------ Extracted text ------
What if I have multiple datasets, do I need to combine them before training?

No, the aai dataset train command will combine any input datasets provided they are in zip format. You can also merge datasets using aai dataset merge if you would like a consolidated input file, however the aai dataset train does this automatically.

How much input data do I need?

Approximately 300 images per label at a minimum is recommended, however more data will almost surely produce better results. See the Data Capture Guidelines document for more details.


Do I need to annotate all objects in an image?

No, however you should be careful to not include too many images containing objects of interest without annotations, and you should be mindful of what other objects are in your images. For more details on data collection and annotation, please refer to our blogs on these subjects.

How much of an object needs to be showing before I annotate it?

In general, about 20% of the image should be present to annotate it. Additionally, if more than 20% of the image is covered, you can mark the annotation as ‘truncated’.


What are the commands that are required for training?

The basic syntax for training is:

$ aai dataset train <dataset1.zip> <dataset2.zip> --labels <label1> <label2> --numSteps <integer> --batchSize <integer> --id <username>/<modelname>

An example usage is

$ aai dataset train resized_dataset_sample_592.zip --labels vehicle license_plate --numSteps 2000 --batchSize 4 --id user1/test_592 

Note: You can train on as many datasets as you’d like, as long as the aggregate file size is < 2GB.

What are optional flags for training?

The optional flags include:

  • --jupyter switches training from CLI to using Jupyter Notebook.

  • --trainValRatio sets the train-validation ratio split. The default is 0.7.

  • --continue-from-version enables you to pick up training from a previous session.

What does the --batchSize flag specify?

The --batchSize flag specifies how many images that the model is trained on per step. This value will be dependent on how much memory you have available. Smaller batch sizes typically take less time per step, but you will need more steps to train your model sufficiently (see numSteps FAQ for details).

What does the --numSteps flag specify?

The --numSteps flag is the number of steps to run for that iteration of training. If you use the --continue-from-version flag, this number will be the total number of steps you want your model to have been trained on. In other words, the total number of steps will be equal to the previous total plus the number you want to train on in the current iteration, so if you previously trained for 100 steps and you want to train an additional 100, you would use

$ ... --numSteps 200 ...

What does the --trainValRation flag specify?
------ Source data ------
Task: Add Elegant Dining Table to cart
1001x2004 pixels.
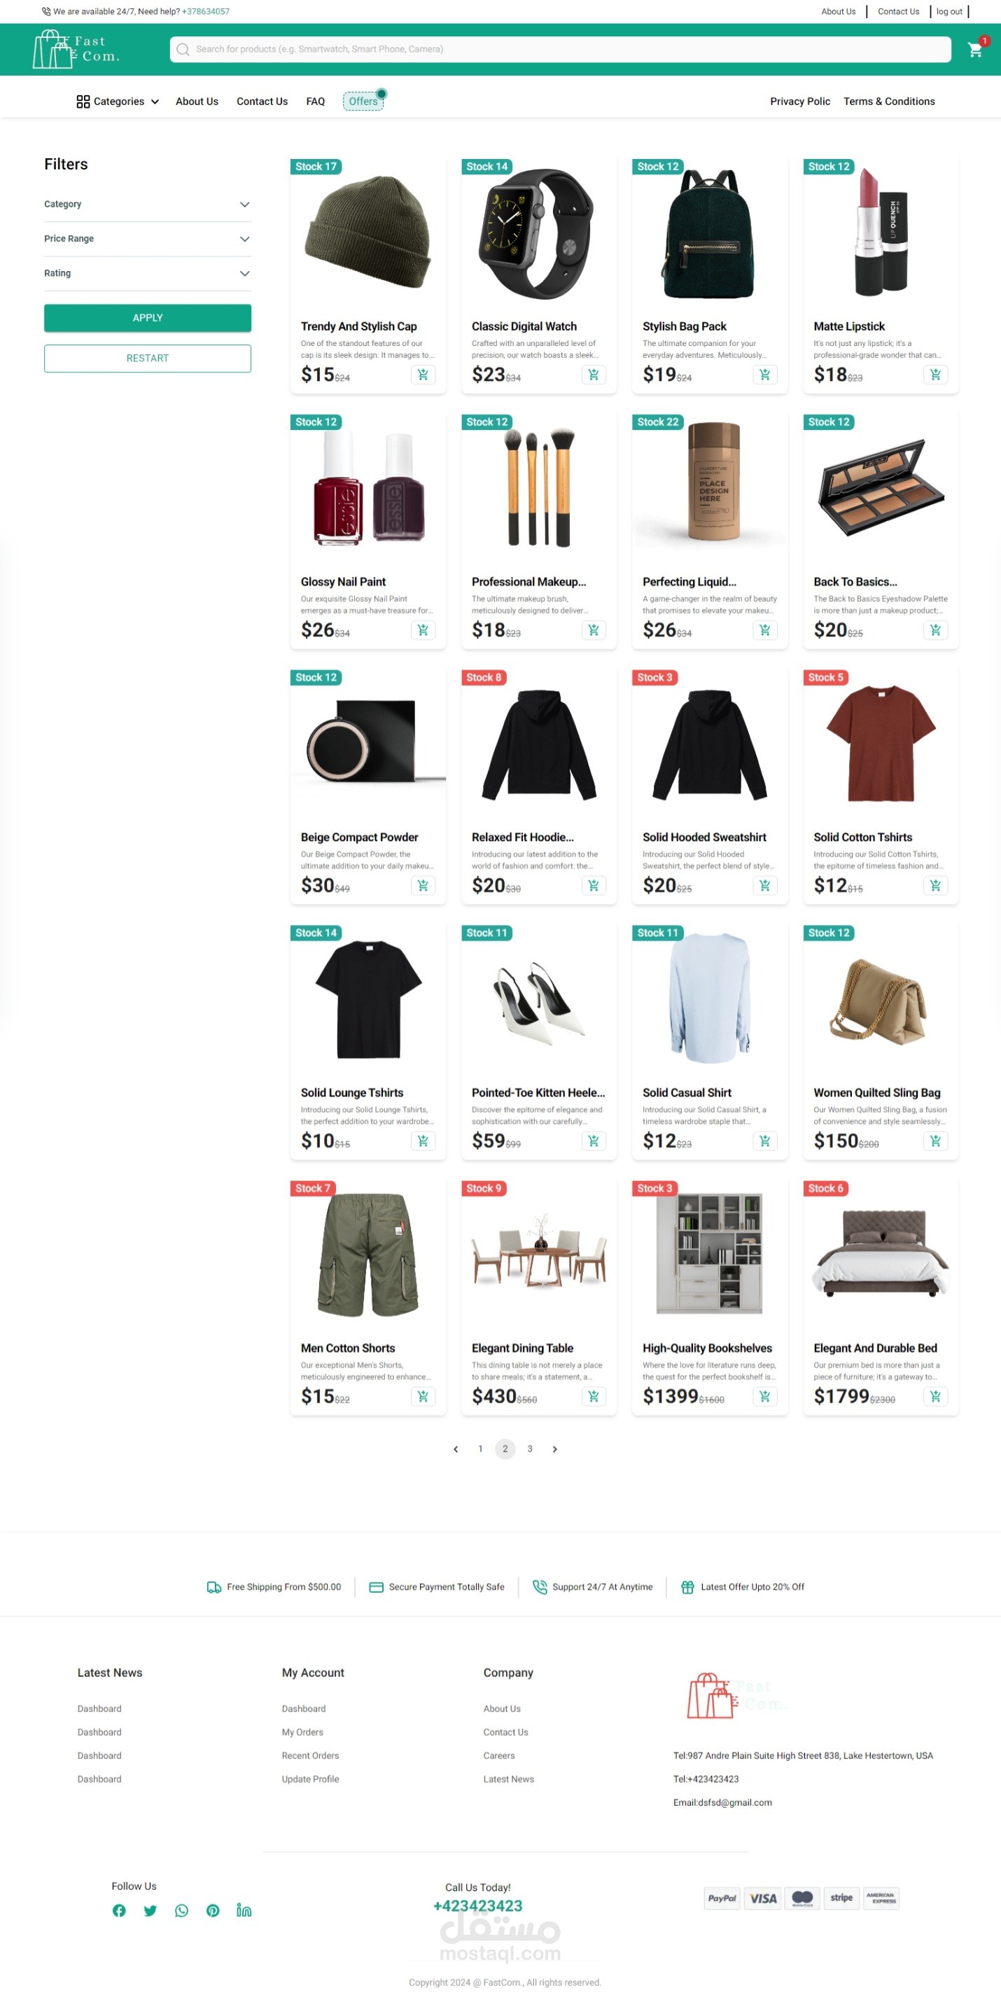Action: point(593,1396)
------
**Written problem:** Quote the stretch of the training FAQ from "No, however you" through "annotation as ‘truncated’.".

**Reply:**
No, however you should be careful to not include too many images containing objects of interest without annotations, and you should be mindful of what other objects are in your images. For more details on data collection and annotation, please refer to our blogs on these subjects.

How much of an object needs to be showing before I annotate it?

In general, about 20% of the image should be present to annotate it. Additionally, if more than 20% of the image is covered, you can mark the annotation as ‘truncated’.